Just a Spoonful of Protein Helps the Knee Replacement Patient
A University of Oregon study asked the question whether the supplementation of essential amino acids (EAA), the building blocks of protein, would safely help older total knee replacement (TKR) patients maintain leg muscle mass. The typical response to TKR is further atrophy of the thigh muscles, which delays functional recovery.

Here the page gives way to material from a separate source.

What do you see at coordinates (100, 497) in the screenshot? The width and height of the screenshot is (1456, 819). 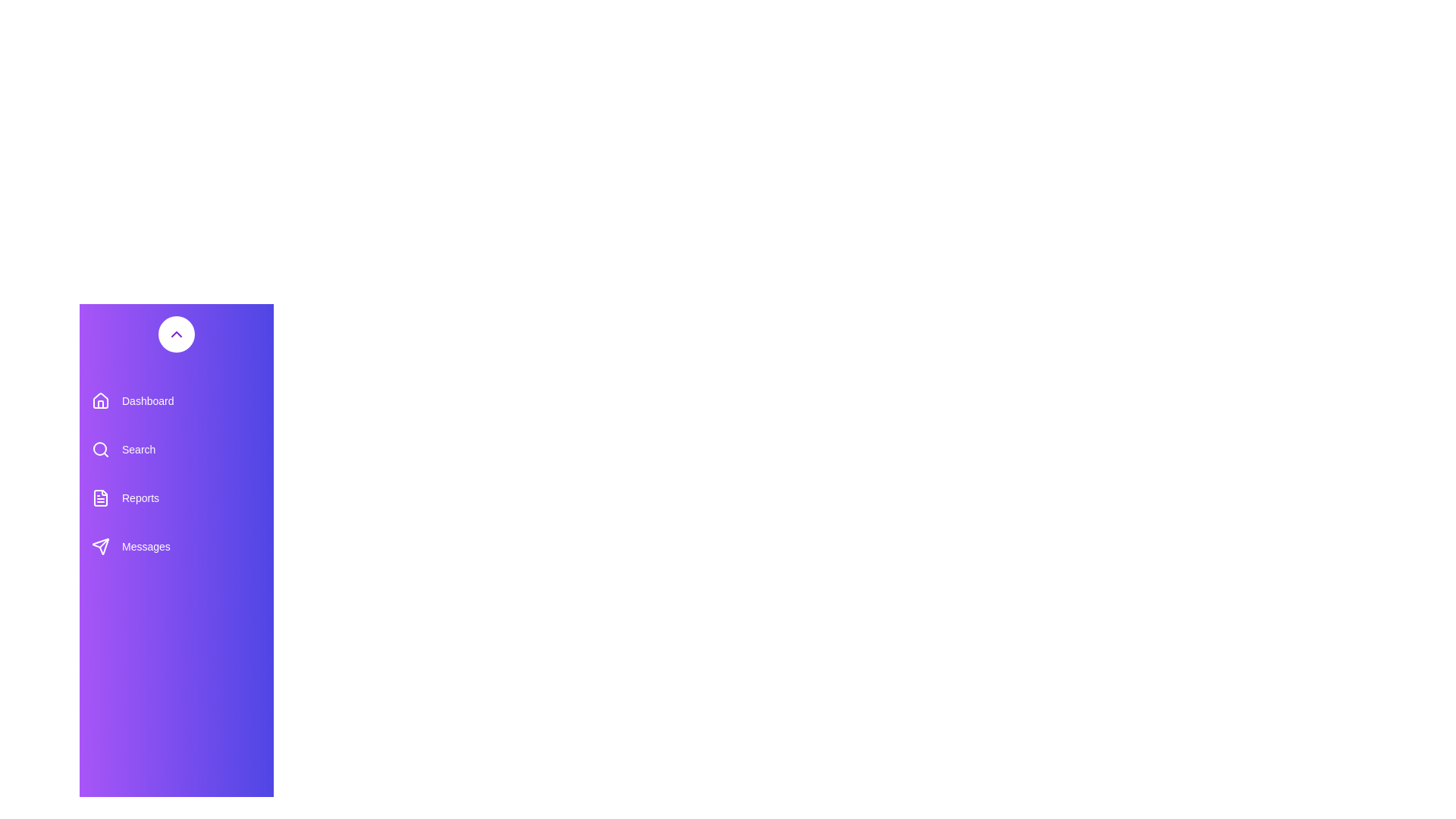 I see `the 'Reports' icon located in the left sidebar navigation menu` at bounding box center [100, 497].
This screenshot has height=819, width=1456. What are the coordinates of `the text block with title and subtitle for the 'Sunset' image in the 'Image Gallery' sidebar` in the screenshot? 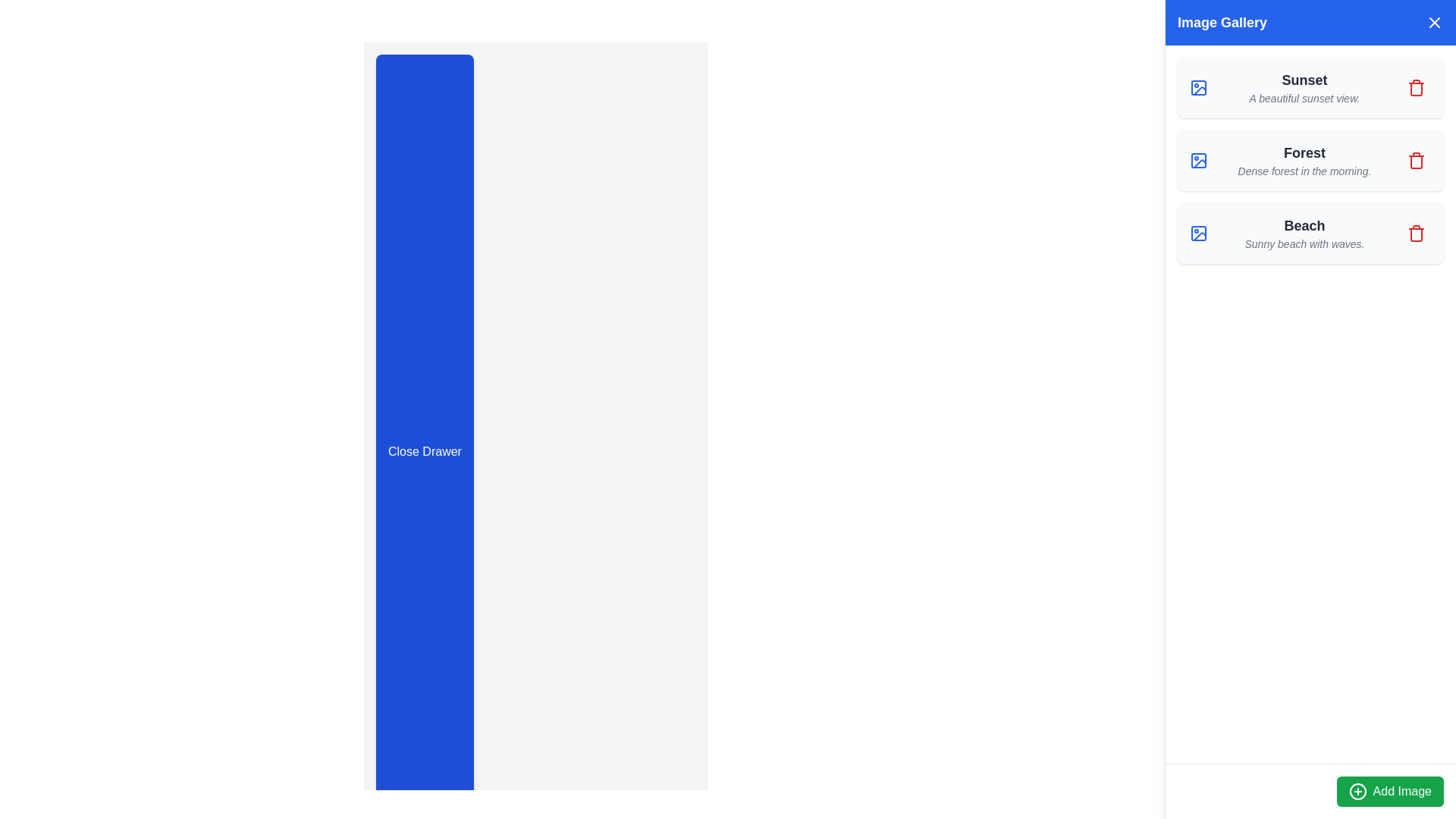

They randomly assigned 39 middle-age and older adults preparing for a TKR to take either a placebo or 20 grams of high-quality EAA twice daily, between meals, starting one week pre-surgery and continuing for 6 weeks post-surgery. Patients were tested by MRI to gage muscle tissue changes in size, muscle strength and functional mobility 2 – 6 weeks pre-and 6 weeks post-surgery. Blood chemistry was also tested to see if any adverse responses to the EAA were occurring.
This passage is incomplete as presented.